Doha: The year 2022 was a turbulent year for the global economy with runaway inflation and the cost-of-living crisis being dominant issues facing the bulk of the countries globally according to the GCC Inflation Update by Kamco Invest, a regional non-banking financial powerhouse headquartered in Kuwait.
The GCC economies were no exception that faced the challenges of higher prices that worsened due to excessive reliance on imported products, the report noted.
However it also noted that proactive policies adopted by the governments in the region and subsidies on food and energy items had helped to keep inflation in the region at relatively low levels.
Inflation in the GCC averaged at around the four percent mark and showed a downward trend for most countries during 2H-2022, according to the report.
Global energy prices sky-rocketed during 2022 mainly driven by the Russia-Ukraine conflict as Russia’s energy exports were sanctioned.
The EU countries, Russia’s biggest natural gas and oil export destination, started to diversify and look elsewhere for energy imports to curtail Russia’s ability to wage war, the report stated.
The sanctioning of Russia’s energy exports created a supply drop in global energy markets hence pushing oil and natural gas prices up.
The Russia-Ukraine conflict also created a negative sentiment in energy markets as the war nears its one-year anniversary.
In 2022, European natural gas prices reached record highs. The Dutch TTF natural gas future prices touched EUR 340/MWh in August-2022, the highest levels ever recorded, while the US oil prices spiked to 13-year high of over USD 130 per barrel during March-2022, the report stated.
Russia and Ukraine are key producers of global foodstuffs. Between them the two countries export nearly one third of the world’s wheat exports and barley and over 70 percent of its sunflower.
The Russia-Ukraine conflict has prevented export of foodgrains from those countries from leaving their shores causing worldwide price increases in food as well as other repercussions such as fear of food shortages, inflation, and political instability. Inflation reached a peak of 9.1 percent in June-2022 in the US and has mostly trended downwards thereafter.
Inflationary pressure is also expected to ease in the near term. According to the IMF, nearly 84 percent
percent of the countries in the world are forecasted to have lower consumer price index inflation growth in 2023 than in 2022 when inflation reached the highest level in decades.

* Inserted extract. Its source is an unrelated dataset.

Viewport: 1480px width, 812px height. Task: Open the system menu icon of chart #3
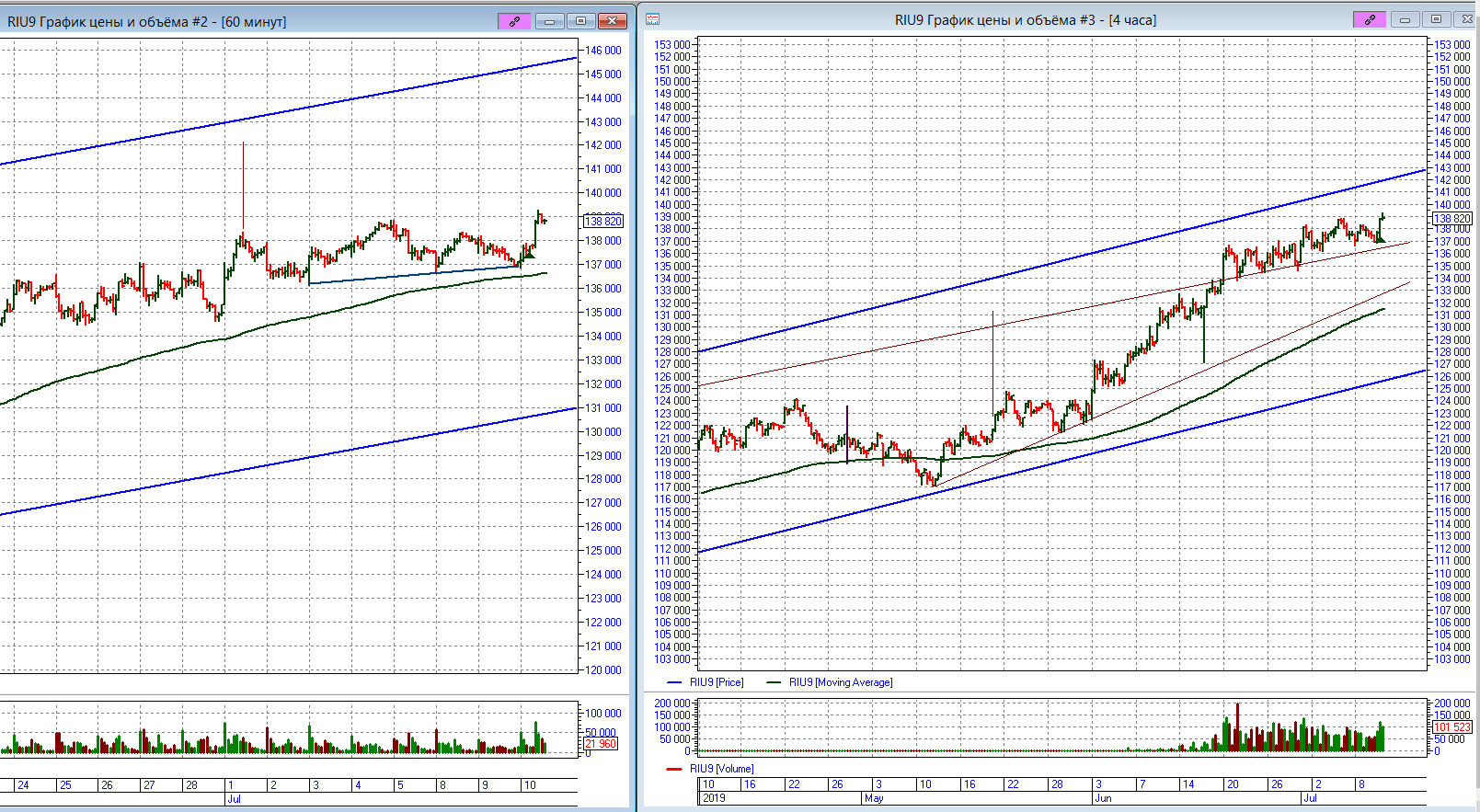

In terms of global inflation growth, the IMF forecasted in its latest World Economic Report, that global headline inflation would fall from an annual average of 8.8 percent in 2022 to 6.6 percent in 2023 and further to 4.3 percent in 2024.
The IMF attributed its lower inflation projection declining international fuel and nonfuel commodity prices due to weaker global demand.
Efforts to control inflation via tighter monetary policies, including higher interest rates, are expected to continue in 2023.
After raising rate by 25 bps in 2023, the US Fed is expected to undertake further rate hikes as indicated in their statement as well as probability surveys from Bloomberg that shows at least two more rate hikes of 25 bps this year.